Some lines in the entries contain the word "computer". Copy all of them.
Top of Records supplied
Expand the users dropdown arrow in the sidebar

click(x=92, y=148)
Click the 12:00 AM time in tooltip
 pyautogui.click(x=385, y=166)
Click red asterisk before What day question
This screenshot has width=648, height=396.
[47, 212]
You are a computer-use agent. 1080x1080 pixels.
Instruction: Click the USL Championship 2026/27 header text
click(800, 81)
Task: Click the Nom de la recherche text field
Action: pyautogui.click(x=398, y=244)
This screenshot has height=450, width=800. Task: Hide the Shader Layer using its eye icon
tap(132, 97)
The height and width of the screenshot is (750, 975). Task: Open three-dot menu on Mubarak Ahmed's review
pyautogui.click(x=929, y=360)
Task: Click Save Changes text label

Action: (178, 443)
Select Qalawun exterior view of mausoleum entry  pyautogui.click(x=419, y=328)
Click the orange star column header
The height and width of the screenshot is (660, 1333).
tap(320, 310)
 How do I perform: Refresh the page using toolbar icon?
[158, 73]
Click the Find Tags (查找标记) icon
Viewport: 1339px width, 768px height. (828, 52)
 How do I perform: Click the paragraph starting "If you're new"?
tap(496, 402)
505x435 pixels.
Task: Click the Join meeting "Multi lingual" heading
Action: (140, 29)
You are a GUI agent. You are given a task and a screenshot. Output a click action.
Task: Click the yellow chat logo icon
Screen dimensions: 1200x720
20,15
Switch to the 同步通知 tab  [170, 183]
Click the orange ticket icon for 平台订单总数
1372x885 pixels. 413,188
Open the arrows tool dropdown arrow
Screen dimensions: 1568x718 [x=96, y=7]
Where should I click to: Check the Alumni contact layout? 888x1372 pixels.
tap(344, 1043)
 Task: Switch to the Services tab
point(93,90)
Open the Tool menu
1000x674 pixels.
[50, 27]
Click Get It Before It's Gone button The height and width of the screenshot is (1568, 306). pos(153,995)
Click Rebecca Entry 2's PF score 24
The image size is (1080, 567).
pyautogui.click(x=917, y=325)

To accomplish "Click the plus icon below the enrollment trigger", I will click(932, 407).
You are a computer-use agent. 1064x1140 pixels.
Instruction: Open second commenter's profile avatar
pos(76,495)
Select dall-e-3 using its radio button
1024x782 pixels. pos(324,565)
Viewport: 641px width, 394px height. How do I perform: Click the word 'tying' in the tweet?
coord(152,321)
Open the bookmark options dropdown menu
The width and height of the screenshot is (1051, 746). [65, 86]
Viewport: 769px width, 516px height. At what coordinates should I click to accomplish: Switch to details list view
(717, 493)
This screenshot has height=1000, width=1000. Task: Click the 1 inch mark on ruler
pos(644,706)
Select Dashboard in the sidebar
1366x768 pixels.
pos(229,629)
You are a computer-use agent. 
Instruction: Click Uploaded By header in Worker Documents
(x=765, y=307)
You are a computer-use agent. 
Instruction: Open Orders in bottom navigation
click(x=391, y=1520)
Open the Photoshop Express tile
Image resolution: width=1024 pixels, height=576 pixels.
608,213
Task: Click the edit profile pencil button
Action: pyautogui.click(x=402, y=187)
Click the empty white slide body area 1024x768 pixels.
Bottom of Records supplied
=== Result below ===
You are a computer-use agent. 1080x1080 pixels.
You are a computer-use agent. 1064x1140 pixels.
You are a computer-use agent. 
You are a computer-use agent. 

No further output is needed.